**What needs to be done:**
Identify each line below containing the string "value" and copy it.

**** Dataset extract ****

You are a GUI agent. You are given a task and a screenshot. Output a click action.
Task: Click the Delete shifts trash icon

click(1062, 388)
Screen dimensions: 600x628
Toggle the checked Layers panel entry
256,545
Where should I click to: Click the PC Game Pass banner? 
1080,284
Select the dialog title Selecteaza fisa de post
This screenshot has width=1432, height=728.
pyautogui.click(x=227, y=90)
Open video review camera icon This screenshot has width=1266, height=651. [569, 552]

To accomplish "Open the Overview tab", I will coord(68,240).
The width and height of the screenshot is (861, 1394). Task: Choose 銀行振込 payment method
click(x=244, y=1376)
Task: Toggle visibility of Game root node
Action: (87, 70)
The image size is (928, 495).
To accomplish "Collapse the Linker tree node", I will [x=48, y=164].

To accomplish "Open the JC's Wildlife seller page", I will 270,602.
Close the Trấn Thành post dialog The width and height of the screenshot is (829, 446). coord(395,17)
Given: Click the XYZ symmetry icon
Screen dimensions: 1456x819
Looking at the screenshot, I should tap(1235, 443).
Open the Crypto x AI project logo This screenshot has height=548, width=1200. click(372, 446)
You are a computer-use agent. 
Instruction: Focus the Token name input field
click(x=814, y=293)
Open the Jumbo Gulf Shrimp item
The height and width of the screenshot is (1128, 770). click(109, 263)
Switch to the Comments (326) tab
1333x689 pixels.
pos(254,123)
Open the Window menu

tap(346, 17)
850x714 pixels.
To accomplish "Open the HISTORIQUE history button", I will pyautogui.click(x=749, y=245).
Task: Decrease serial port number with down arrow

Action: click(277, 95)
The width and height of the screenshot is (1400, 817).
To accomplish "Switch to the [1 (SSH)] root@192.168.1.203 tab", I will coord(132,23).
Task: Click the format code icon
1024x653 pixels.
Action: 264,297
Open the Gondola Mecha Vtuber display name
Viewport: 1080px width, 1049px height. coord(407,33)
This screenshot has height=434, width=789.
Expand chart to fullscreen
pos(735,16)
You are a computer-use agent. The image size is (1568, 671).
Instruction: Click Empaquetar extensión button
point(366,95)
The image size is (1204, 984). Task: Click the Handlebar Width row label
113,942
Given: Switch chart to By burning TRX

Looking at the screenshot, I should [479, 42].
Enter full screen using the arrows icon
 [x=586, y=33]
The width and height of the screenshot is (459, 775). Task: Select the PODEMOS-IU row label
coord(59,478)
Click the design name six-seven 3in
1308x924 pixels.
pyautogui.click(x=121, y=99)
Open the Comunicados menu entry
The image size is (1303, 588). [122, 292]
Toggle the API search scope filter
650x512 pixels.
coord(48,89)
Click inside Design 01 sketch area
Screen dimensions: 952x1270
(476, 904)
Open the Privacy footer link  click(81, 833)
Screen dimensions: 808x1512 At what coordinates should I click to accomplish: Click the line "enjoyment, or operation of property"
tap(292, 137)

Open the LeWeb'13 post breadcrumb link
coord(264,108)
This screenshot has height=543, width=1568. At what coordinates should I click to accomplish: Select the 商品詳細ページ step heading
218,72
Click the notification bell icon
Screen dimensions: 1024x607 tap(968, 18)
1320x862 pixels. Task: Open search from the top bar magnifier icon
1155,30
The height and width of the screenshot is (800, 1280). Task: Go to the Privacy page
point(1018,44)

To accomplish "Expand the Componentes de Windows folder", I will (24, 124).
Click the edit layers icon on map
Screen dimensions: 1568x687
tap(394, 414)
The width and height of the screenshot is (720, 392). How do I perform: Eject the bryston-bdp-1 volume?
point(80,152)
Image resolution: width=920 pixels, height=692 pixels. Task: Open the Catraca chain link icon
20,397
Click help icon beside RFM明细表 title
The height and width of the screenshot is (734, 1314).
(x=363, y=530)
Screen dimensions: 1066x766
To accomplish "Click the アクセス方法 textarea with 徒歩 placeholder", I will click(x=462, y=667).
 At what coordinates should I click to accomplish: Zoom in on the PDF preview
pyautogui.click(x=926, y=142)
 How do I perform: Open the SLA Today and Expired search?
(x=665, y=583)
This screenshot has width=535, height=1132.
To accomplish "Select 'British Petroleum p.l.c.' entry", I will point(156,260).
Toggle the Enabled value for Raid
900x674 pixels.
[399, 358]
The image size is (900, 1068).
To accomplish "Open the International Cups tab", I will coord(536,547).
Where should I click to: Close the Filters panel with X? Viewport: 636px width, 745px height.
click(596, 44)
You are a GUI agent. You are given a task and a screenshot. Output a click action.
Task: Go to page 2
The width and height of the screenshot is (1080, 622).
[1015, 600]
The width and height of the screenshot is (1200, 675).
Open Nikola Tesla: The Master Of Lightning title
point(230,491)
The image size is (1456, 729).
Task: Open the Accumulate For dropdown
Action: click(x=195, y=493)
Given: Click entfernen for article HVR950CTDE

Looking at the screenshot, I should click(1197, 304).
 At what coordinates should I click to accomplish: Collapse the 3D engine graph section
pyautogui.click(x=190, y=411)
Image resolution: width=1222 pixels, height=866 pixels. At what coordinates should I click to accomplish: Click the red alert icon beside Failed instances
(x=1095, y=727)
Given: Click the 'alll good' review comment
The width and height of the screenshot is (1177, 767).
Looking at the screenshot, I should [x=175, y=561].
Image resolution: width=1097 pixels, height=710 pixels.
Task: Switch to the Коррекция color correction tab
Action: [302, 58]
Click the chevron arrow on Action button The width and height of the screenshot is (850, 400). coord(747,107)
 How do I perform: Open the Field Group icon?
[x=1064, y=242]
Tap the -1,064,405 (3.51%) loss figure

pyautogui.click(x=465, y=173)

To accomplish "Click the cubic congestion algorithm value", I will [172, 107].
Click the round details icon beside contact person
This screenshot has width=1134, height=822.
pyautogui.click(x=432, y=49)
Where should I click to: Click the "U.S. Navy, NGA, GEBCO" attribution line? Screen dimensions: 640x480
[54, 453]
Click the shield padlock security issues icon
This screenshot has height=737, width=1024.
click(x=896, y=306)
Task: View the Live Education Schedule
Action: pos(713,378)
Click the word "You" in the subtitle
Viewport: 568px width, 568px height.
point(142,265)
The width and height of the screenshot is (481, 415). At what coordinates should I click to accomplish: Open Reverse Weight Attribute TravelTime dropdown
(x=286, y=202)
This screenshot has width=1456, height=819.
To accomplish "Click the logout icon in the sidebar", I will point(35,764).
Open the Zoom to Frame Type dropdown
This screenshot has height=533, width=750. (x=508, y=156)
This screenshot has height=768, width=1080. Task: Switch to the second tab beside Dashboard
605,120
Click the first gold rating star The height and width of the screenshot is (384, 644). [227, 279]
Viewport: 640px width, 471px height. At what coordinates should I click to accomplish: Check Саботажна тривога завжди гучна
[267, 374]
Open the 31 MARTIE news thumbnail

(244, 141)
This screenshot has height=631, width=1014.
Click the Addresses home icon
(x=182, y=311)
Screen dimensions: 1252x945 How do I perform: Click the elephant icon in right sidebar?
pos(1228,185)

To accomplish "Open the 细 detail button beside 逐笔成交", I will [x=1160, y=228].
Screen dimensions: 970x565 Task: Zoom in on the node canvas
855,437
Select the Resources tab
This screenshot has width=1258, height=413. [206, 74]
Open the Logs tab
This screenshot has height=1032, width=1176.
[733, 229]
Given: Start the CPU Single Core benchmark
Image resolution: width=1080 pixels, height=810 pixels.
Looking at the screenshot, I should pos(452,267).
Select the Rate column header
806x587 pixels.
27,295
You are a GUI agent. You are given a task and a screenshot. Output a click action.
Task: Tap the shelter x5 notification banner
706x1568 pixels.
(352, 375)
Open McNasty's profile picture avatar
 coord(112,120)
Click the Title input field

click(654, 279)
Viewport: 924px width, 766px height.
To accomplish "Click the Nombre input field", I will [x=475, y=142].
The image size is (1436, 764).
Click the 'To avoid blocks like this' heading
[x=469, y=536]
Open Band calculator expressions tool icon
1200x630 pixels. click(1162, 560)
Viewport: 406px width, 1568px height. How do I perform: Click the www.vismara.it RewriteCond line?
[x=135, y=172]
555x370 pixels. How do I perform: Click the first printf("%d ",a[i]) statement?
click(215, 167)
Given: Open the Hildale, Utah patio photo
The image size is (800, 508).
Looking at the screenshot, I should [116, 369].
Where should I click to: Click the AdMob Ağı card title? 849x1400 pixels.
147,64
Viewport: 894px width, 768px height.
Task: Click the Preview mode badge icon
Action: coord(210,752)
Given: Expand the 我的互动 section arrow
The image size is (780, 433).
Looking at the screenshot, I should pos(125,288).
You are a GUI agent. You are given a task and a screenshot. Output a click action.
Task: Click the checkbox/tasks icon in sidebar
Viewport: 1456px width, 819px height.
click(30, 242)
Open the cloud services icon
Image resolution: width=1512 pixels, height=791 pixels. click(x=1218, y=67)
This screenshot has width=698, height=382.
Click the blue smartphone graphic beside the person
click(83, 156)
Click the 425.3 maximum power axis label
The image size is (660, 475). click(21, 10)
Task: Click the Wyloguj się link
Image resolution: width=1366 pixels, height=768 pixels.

****

**Task answer:**
Toggle the Enabled value for Raid
To accomplish "Click the cubic congestion algorithm value", I will [172, 107].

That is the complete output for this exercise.